Task data:
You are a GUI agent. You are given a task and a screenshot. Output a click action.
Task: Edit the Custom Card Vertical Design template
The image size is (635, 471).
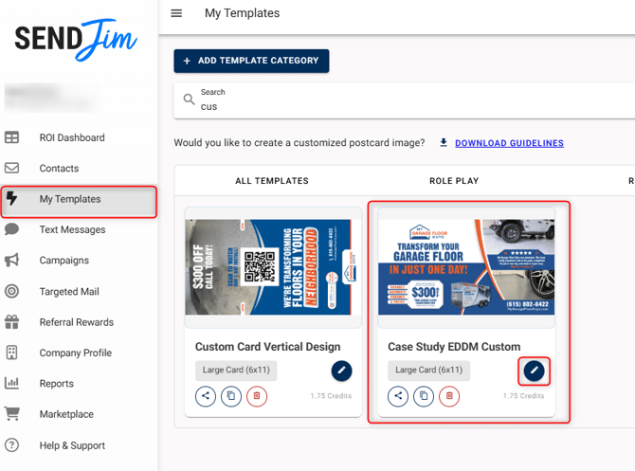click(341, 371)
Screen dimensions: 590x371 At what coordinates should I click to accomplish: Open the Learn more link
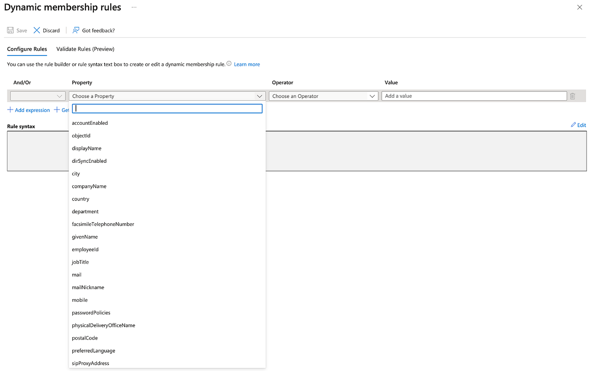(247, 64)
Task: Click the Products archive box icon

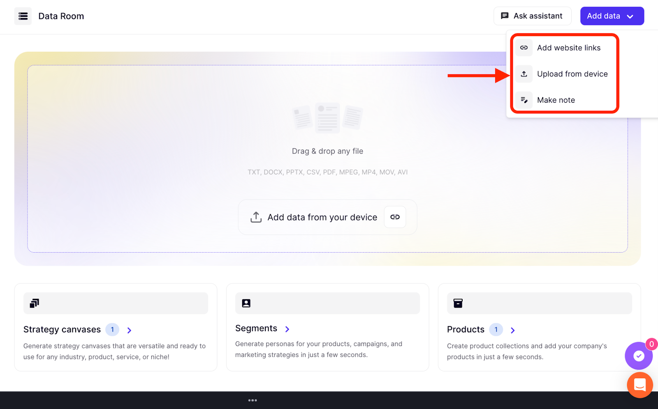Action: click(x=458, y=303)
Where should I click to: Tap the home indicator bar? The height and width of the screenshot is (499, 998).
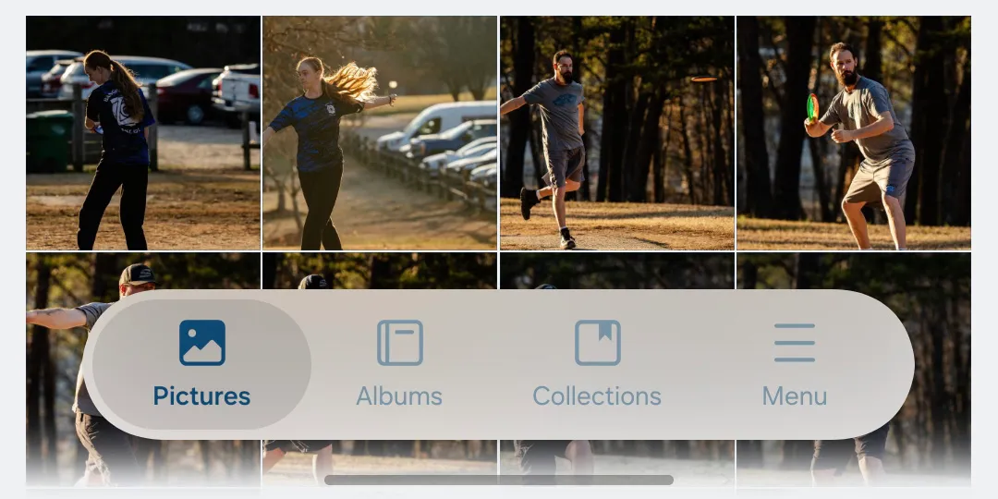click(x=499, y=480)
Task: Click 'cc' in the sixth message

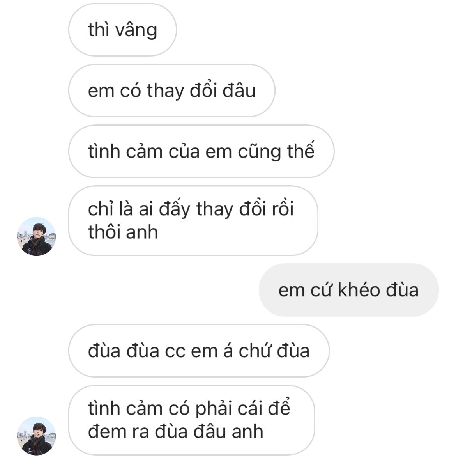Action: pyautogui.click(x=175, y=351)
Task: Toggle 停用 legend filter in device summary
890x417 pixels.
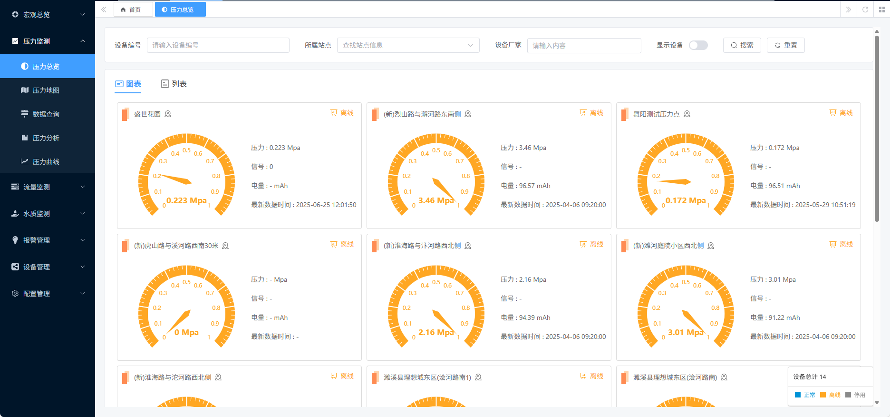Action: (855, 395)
==
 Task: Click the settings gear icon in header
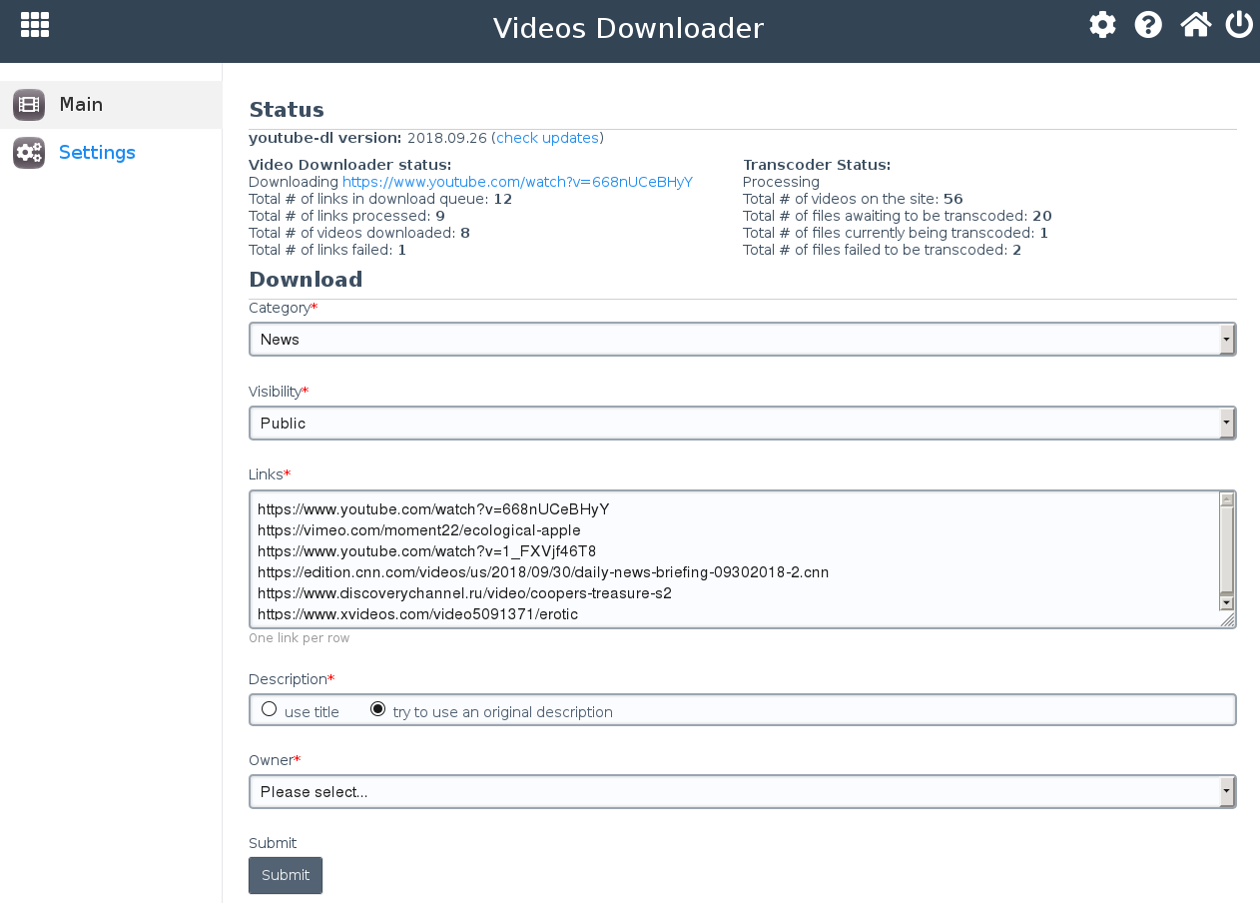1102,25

Task goal:
Copy the rows starting at the line with "Task: Click 'cc' in the sixth message" and ending at the line with "Action: (855, 395)", swapping "message" for "email" and changing nothing else. Leave the pictures out.

Full output:
Task: Click 'cc' in the sixth email

Action: pyautogui.click(x=175, y=351)
Task: Toggle 停用 legend filter in device summary
890x417 pixels.
Action: (855, 395)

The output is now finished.